I offer two new points today: 1) Not every high debt country is so happy. 2) Just what did Japan get for all its fiscal stimulus? Indeed, I will start asking "What about Japan?" Japan seems a tough case for those who advocate that fiscal stimulus will save us from secular stagnation, or that huge spending programs bring prosperity in other dimensions.   

1. Picking and choosing

Here, fresh from the April IMF Fiscal Monitor  is the list of top 30 countries sorted by debt to GDP ratios. I boldfaced larger countries. 

What about Japan?

Yes, Japan is up there at 256% of GDP. The champion is Venezuela however. Sudan and Eritrea are not particularly known for economic prosperity. Greece and Italy are not held up as examples to follow either. Serial defaulter Argentina is behind the US already. 

If Japan is sustainable, that doesn't mean all large debts are sustainable. It means there's something different about Japan than the other countries on the list -- or ones now lower down on the list because they already defaulted or had crises. 

2. So what did Japan get for all that debt anyway? 

What about Japan?

It was not always thus. Japan started borrowing heavily in the 1990s from a debt/GDP ratio of 63%. (For some reason the IMF does not have US data before 2002.) 

What about Japan?


Those debts come from deficits, of 5-10% of GDP every year. Since 2006, the US has been behaving a lot like Japan, or more so. We only have less debt because the US ran surpluses through the 1990s. 

Japan has had perpetually low GDP growth, low inflation and zero interest rates since the 1990s. I view it as low "supply" growth, but it ought to be the poster child for "secular stagnation" fans. 
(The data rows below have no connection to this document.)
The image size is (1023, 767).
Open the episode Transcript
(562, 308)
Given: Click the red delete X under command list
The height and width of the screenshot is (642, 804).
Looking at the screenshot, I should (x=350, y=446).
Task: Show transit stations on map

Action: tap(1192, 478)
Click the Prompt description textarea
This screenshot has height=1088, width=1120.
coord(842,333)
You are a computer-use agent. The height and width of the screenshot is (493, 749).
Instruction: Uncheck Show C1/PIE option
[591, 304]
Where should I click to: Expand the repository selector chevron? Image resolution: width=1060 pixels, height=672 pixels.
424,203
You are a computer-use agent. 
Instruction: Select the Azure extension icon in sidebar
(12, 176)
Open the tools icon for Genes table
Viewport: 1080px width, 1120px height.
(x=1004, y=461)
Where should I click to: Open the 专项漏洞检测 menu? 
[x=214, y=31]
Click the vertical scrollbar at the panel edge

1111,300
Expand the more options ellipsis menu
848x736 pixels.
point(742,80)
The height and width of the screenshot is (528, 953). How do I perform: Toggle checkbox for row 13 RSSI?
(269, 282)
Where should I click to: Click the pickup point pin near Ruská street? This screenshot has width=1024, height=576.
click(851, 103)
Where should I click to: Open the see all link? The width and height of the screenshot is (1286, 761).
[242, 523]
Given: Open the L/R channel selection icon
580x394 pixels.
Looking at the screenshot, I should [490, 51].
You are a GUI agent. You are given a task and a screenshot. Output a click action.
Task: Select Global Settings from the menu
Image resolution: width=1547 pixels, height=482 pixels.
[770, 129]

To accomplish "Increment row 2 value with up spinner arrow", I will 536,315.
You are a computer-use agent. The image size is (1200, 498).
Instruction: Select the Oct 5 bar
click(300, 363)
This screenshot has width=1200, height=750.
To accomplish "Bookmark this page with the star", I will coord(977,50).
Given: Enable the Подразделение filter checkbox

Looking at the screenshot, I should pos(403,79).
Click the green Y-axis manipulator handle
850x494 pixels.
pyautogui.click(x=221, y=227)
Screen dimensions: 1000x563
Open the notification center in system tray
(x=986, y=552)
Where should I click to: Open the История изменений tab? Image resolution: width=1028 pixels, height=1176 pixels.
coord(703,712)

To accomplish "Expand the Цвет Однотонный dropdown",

So I turn the question around: If massive deficits, including lots of "infrastructure"  are going to boost the US economy, why did they not do so for Japan? 

Update

In response to tweets about why is Japan different from the US,  

I did not want to repeat old points. Japan's debt is long-term, held by domestic people, pensions and central bank. US debt is short-term, held by foreign central banks and financial institutions. Our debt is much more prone to run, and a rise in interest rates will feed quickly into the budget. Japan also has accumulated assets from trade surpluses; we have the opposite. Japan's debt is held by old people and subject to estate tax.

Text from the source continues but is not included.